PROBLEM TO SOLVE :: Would you repeat each line below exactly, without the pictures?

*** RECORDED INFORMATION ***

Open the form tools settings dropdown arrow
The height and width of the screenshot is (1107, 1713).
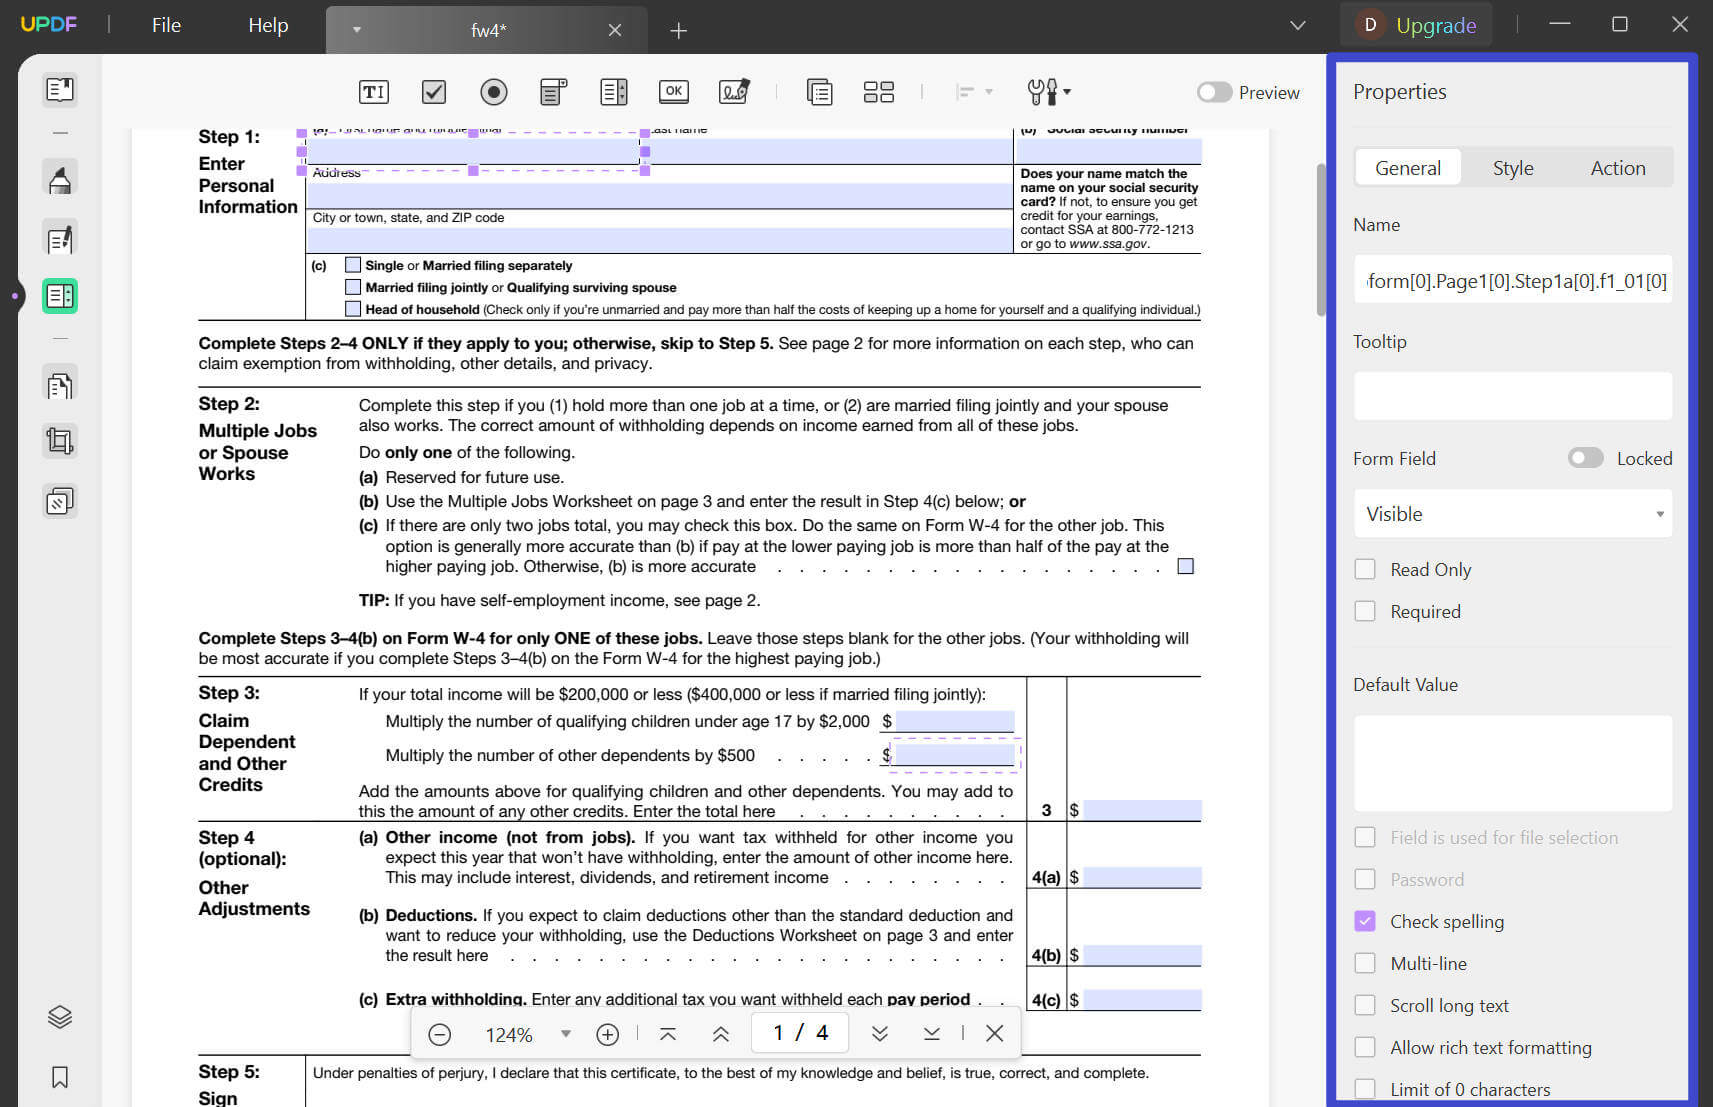[x=1067, y=92]
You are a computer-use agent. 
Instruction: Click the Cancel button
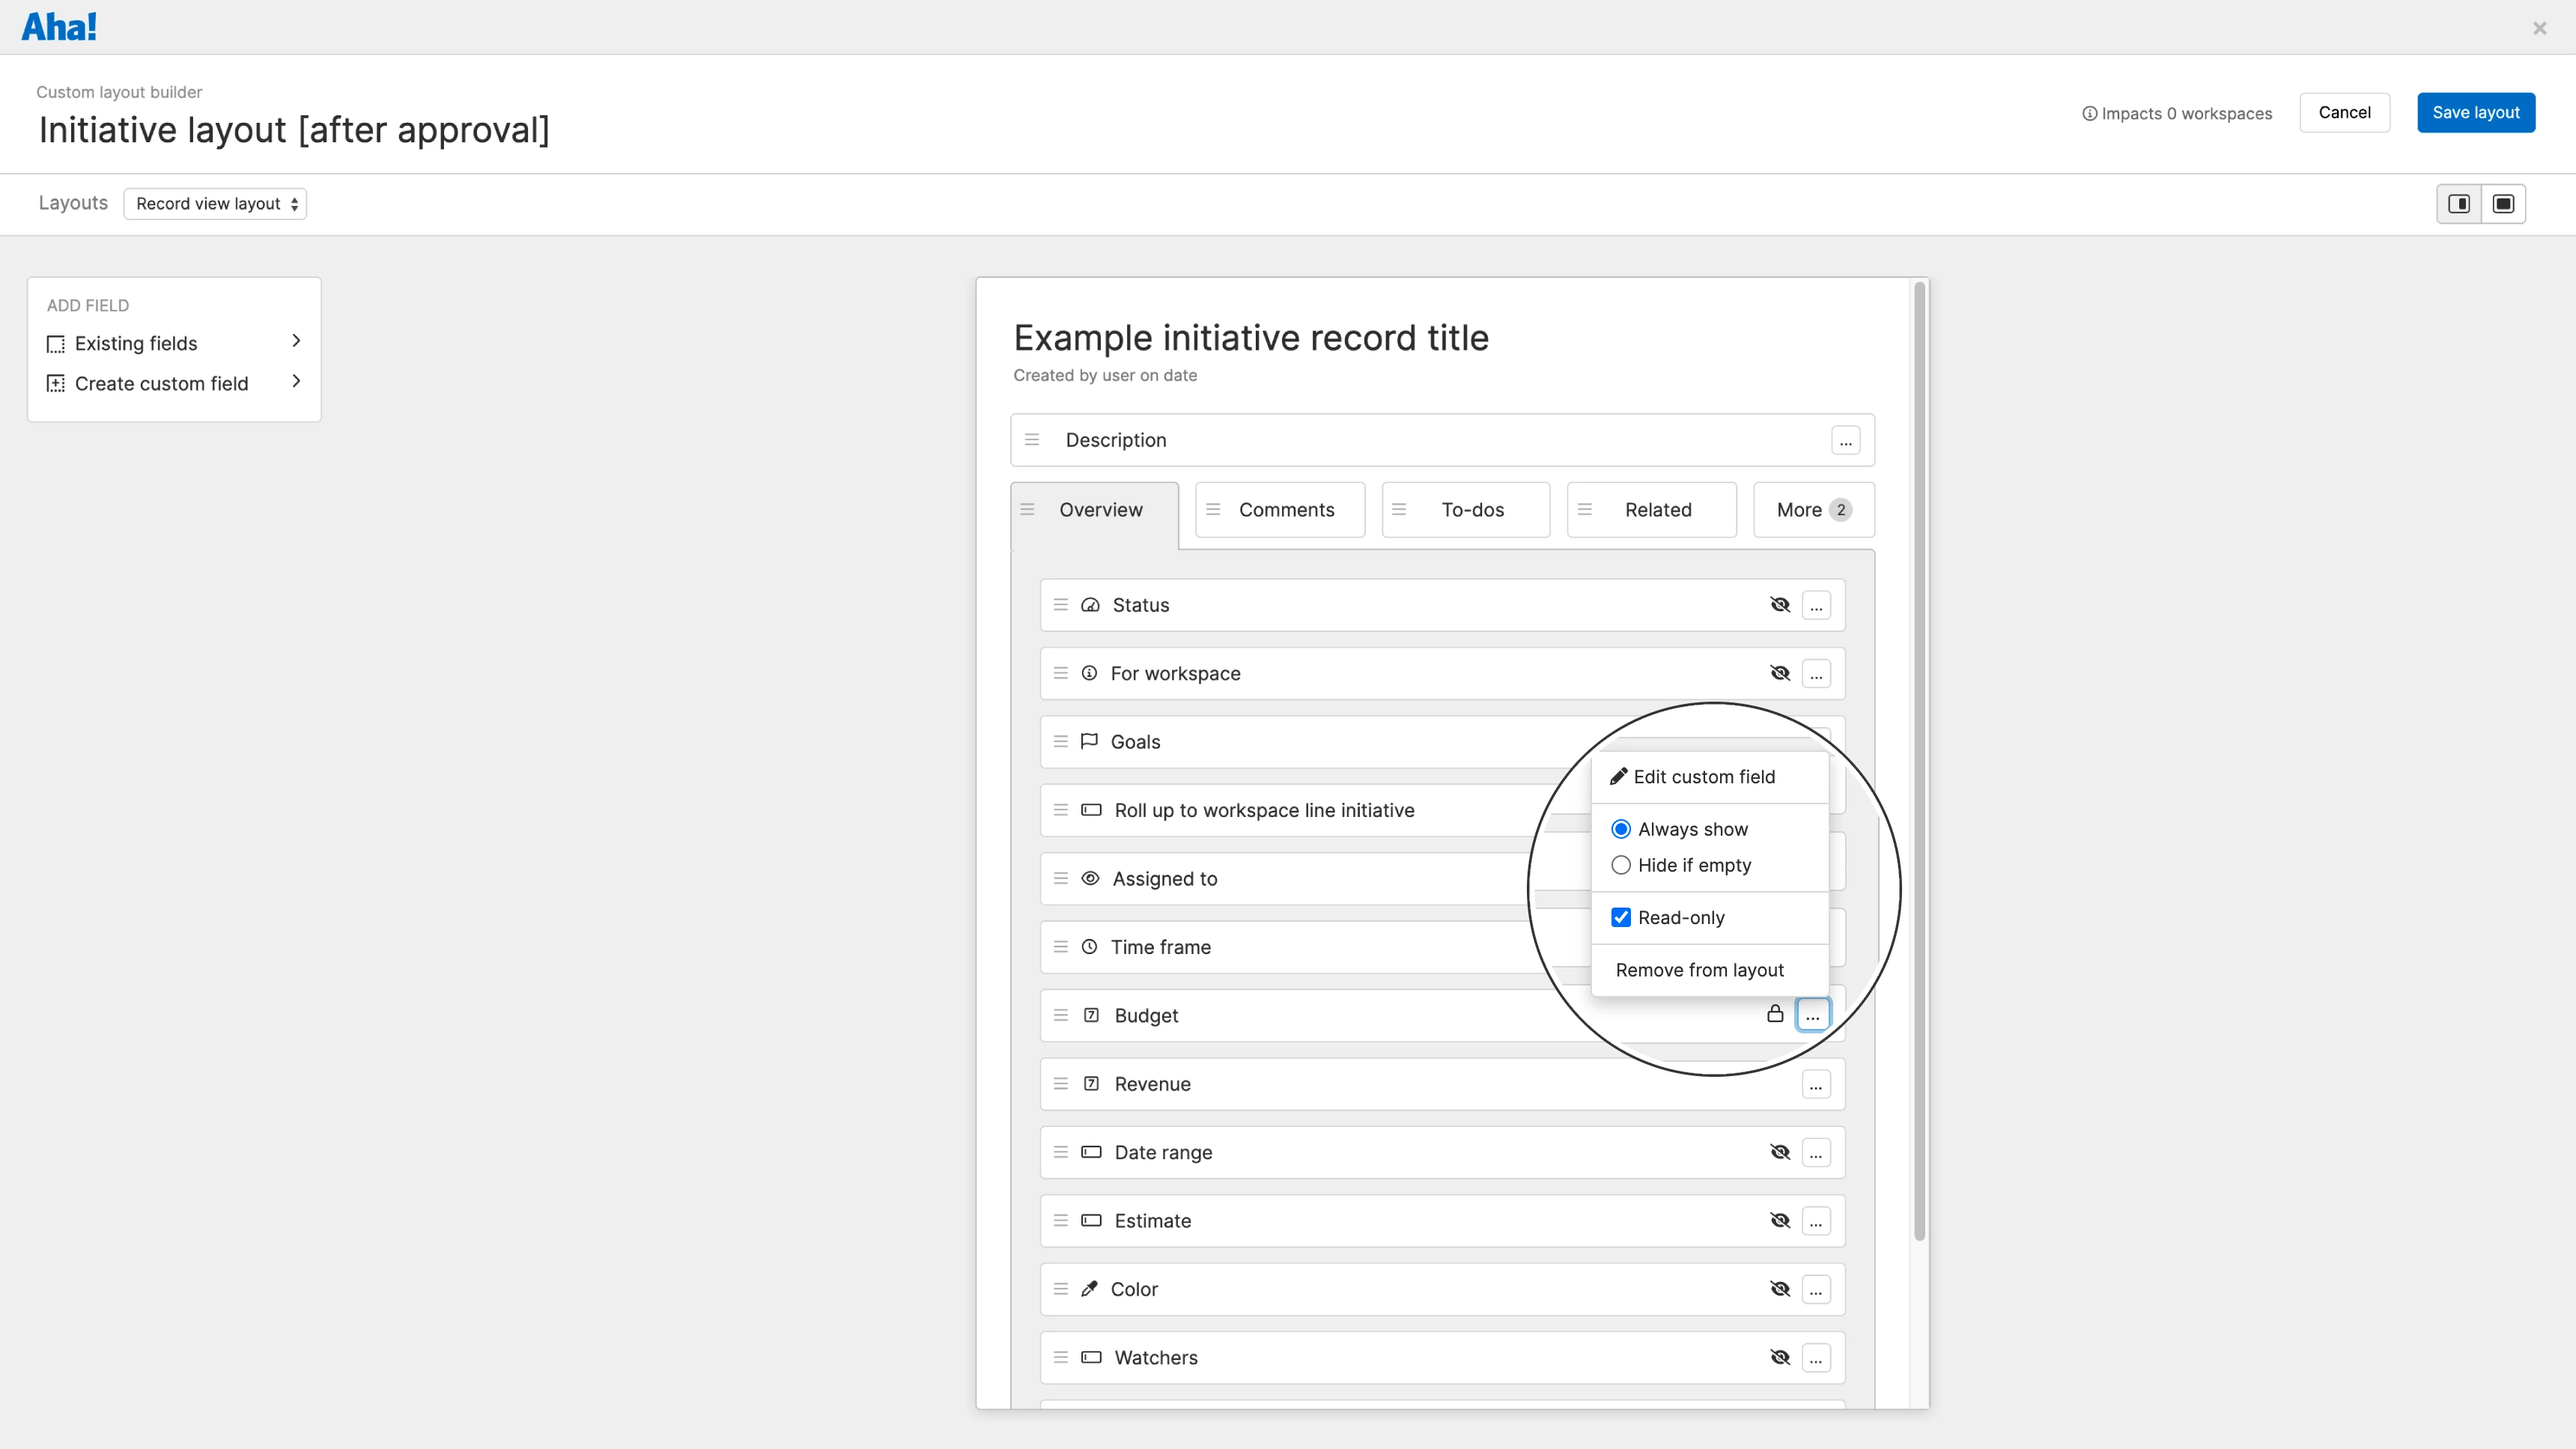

*** End of RECORDED INFORMATION ***

REPLY ::
Open the form tools settings dropdown arrow
The height and width of the screenshot is (1107, 1713).
[x=1067, y=92]
You are a computer-use agent. 
Instruction: Click the Cancel button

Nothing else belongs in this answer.